Let's start with a general discussion about how batteries are designed. There is a number of different sizes, the height, the width, the length, where the terminals are on the top or the bottom, and those are designated by group sizes. Now it's not important for you to understand that there's group 34s and group 64s and group 78s, the important thing to do is look in a battery application catalogue when the time comes to buy your battery.
Oftentimes when you look at the Battery Application Guide, you'll find that there is a battery that's custom-fit for your vehicle and then also a universal replacement, where possible you want to make sure that you get custom-fit battery that's designed specifically for the space in your engine compartment. So the next thing to think about is Cold-Cranking Amperage. You'll often see this referred to on the battery and in the Application Guide as CCA.

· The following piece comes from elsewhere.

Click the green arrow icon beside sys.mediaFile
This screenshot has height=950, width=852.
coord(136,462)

Now in the Application Guide the CCA listed usually refers to the minimum amount of energy a battery needs to start that particular car under cold environments. On the battery the CCA refers to how much energy is in the battery under really cold conditions. So you can match those two together and know you've got the right battery for your car.
Now oftentimes you'll see batteries with really high cold-cranking amperages in the same case size, and that can be a good thing in some of the northern environments, but when we look at batteries for the midsection and especially the southern part of the country going with a really high cold-cranking amperage can actually reduce the overall life of the battery.

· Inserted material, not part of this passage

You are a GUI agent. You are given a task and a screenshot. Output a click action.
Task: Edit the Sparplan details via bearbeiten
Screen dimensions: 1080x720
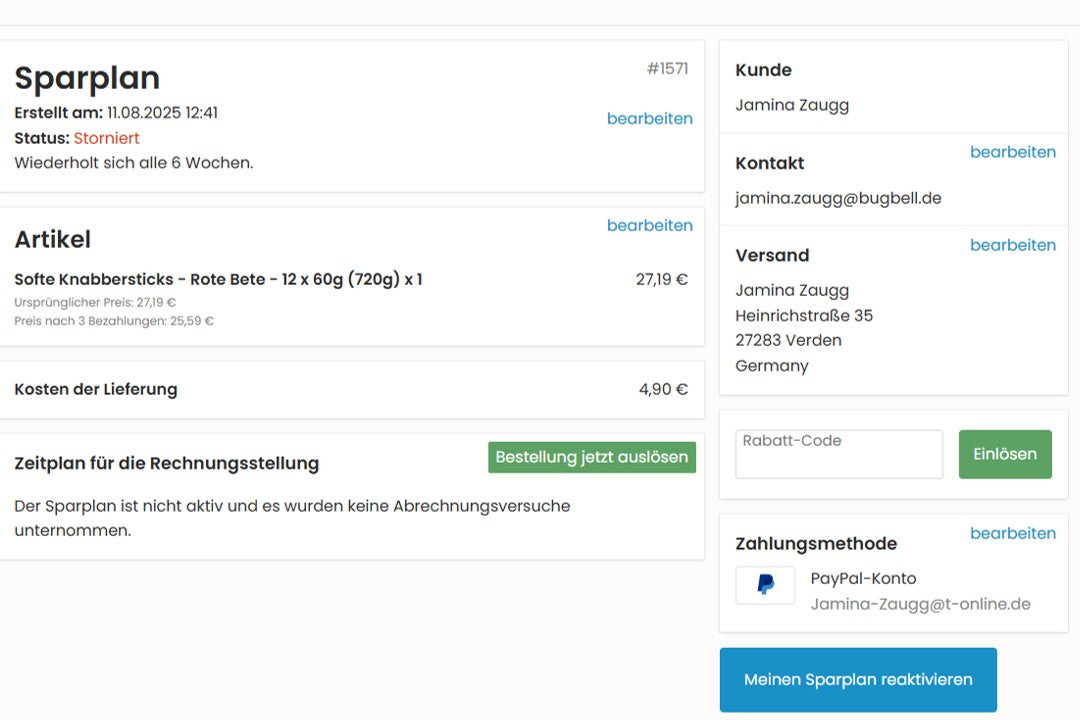coord(649,118)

The next thing to consider is the warranty on the battery, and this is usually expressed in two numbers. The first number is anywhere from one to three years, and this talks about how long the battery will last, and if it doesn't it'll be replaced free of charge. That's really the number you want to look at because if the battery fails within that timeframe there's absolutely no cost to you to get it replaced providing you have your receipt your warranty.
The second number is usually somewhere between three and five, six years, and this is a prorated warranty. And this says that you will pay a certain amount for every month the battery is older than the free replacement. But it is kind of tricky because oftentimes you'll find that you're paying as much or more than a new battery as part of the prorate process. So really the number that's important to us as consumers to look for is that free replacement period.
So keeping these tips in mind can help make sure that you get the right battery for your vehicle.